Task details ▸ Produce a word-for-word copy of the data below.
[Input data Boundary: Start]
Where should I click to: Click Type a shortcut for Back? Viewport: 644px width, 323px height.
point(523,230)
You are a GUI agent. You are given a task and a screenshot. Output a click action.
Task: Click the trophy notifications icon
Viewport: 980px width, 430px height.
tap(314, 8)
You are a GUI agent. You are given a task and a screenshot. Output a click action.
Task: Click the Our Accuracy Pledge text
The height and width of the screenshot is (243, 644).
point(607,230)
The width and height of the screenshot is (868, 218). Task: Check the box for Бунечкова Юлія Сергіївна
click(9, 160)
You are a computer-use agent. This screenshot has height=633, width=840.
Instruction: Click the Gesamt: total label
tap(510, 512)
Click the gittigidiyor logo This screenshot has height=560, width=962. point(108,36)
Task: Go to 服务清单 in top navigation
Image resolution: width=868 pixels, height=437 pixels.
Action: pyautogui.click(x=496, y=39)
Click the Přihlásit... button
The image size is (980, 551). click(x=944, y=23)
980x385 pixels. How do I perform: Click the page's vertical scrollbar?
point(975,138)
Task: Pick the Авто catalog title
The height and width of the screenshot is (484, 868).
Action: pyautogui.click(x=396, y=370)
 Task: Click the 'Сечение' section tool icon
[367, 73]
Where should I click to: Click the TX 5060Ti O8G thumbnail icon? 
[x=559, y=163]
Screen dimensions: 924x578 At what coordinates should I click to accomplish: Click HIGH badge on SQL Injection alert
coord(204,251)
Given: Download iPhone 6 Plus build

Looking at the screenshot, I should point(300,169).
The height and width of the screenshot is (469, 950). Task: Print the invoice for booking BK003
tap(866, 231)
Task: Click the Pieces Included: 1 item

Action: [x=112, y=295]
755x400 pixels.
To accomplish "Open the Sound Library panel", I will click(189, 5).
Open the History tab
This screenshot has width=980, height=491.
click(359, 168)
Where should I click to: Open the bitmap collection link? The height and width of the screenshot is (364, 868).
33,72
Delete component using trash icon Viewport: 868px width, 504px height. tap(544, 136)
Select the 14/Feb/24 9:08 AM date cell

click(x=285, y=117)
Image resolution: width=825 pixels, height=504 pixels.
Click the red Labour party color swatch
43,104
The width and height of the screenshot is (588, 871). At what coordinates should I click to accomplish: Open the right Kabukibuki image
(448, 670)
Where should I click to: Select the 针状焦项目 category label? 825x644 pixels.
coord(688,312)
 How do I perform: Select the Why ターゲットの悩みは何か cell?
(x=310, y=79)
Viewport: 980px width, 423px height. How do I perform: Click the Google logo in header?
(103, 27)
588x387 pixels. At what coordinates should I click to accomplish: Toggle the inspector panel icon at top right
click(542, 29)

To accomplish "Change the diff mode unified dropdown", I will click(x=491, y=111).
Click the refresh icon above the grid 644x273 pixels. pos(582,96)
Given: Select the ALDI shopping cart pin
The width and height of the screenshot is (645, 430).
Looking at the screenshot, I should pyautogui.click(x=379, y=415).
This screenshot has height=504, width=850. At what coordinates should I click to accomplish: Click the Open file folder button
[Input data Boundary: End]
The answer ▸
Where should I click to: Click Type a shortcut for Back? Viewport: 644px width, 323px height.
point(523,230)
You are a GUI agent. You are given a task and a screenshot. Output a click action.
Task: Click the trophy notifications icon
Viewport: 980px width, 430px height.
tap(314, 8)
You are a GUI agent. You are given a task and a screenshot. Output a click action.
Task: Click the Our Accuracy Pledge text
The height and width of the screenshot is (243, 644).
point(607,230)
The width and height of the screenshot is (868, 218). Task: Check the box for Бунечкова Юлія Сергіївна
click(9, 160)
You are a computer-use agent. This screenshot has height=633, width=840.
Instruction: Click the Gesamt: total label
tap(510, 512)
Click the gittigidiyor logo This screenshot has height=560, width=962. point(108,36)
Task: Go to 服务清单 in top navigation
Image resolution: width=868 pixels, height=437 pixels.
Action: pyautogui.click(x=496, y=39)
Click the Přihlásit... button
The image size is (980, 551). click(x=944, y=23)
980x385 pixels. How do I perform: Click the page's vertical scrollbar?
point(975,138)
Task: Pick the Авто catalog title
The height and width of the screenshot is (484, 868).
Action: pyautogui.click(x=396, y=370)
 Task: Click the 'Сечение' section tool icon
[367, 73]
Where should I click to: Click the TX 5060Ti O8G thumbnail icon? 
[x=559, y=163]
Screen dimensions: 924x578 At what coordinates should I click to accomplish: Click HIGH badge on SQL Injection alert
coord(204,251)
Given: Download iPhone 6 Plus build

Looking at the screenshot, I should point(300,169).
The height and width of the screenshot is (469, 950). Task: Print the invoice for booking BK003
tap(866, 231)
Task: Click the Pieces Included: 1 item

Action: [x=112, y=295]
755x400 pixels.
To accomplish "Open the Sound Library panel", I will click(189, 5).
Open the History tab
This screenshot has width=980, height=491.
click(359, 168)
Where should I click to: Open the bitmap collection link? The height and width of the screenshot is (364, 868).
33,72
Delete component using trash icon Viewport: 868px width, 504px height. tap(544, 136)
Select the 14/Feb/24 9:08 AM date cell

click(x=285, y=117)
Image resolution: width=825 pixels, height=504 pixels.
Click the red Labour party color swatch
43,104
The width and height of the screenshot is (588, 871). At what coordinates should I click to accomplish: Open the right Kabukibuki image
(448, 670)
Where should I click to: Select the 针状焦项目 category label? 825x644 pixels.
coord(688,312)
 How do I perform: Select the Why ターゲットの悩みは何か cell?
(x=310, y=79)
Viewport: 980px width, 423px height. How do I perform: Click the Google logo in header?
(103, 27)
588x387 pixels. At what coordinates should I click to accomplish: Toggle the inspector panel icon at top right
click(542, 29)

To accomplish "Change the diff mode unified dropdown", I will click(x=491, y=111).
Click the refresh icon above the grid 644x273 pixels. pos(582,96)
Given: Select the ALDI shopping cart pin
The width and height of the screenshot is (645, 430).
Looking at the screenshot, I should pyautogui.click(x=379, y=415).
This screenshot has height=504, width=850. At what coordinates should I click to accomplish: Click the Open file folder button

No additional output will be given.